**What the exercise asks**
Find every line below that contains the word "Expand" and copy it out.

Segment Open

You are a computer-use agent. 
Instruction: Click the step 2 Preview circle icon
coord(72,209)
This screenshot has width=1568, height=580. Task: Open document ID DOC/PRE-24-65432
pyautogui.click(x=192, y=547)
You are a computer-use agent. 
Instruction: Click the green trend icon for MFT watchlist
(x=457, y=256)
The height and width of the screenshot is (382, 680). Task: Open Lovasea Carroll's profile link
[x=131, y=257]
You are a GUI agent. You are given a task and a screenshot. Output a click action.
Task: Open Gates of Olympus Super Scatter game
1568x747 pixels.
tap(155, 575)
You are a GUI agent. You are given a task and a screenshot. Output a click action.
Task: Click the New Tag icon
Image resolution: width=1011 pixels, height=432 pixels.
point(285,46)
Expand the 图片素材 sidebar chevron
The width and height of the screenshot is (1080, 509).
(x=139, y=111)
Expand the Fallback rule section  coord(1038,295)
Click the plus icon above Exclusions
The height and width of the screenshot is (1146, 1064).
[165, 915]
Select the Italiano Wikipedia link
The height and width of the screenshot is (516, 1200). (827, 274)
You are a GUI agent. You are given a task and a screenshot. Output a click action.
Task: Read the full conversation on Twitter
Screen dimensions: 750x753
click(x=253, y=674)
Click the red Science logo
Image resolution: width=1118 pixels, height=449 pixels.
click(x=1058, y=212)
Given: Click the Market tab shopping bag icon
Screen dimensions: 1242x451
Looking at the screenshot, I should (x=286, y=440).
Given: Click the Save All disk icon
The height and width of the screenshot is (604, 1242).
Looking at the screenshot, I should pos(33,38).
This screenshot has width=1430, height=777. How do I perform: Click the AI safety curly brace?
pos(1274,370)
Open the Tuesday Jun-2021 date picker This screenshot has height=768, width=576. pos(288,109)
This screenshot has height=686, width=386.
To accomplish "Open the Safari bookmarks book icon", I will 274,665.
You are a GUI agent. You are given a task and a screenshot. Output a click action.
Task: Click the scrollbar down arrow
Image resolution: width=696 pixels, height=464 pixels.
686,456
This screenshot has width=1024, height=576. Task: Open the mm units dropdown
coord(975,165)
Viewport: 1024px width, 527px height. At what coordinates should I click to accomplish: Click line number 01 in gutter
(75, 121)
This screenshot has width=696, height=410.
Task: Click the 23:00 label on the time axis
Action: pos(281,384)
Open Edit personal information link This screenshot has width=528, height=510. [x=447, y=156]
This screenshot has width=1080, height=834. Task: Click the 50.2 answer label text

Segment Closed

**Solved exercise**
Expand the 图片素材 sidebar chevron
Expand the Fallback rule section  coord(1038,295)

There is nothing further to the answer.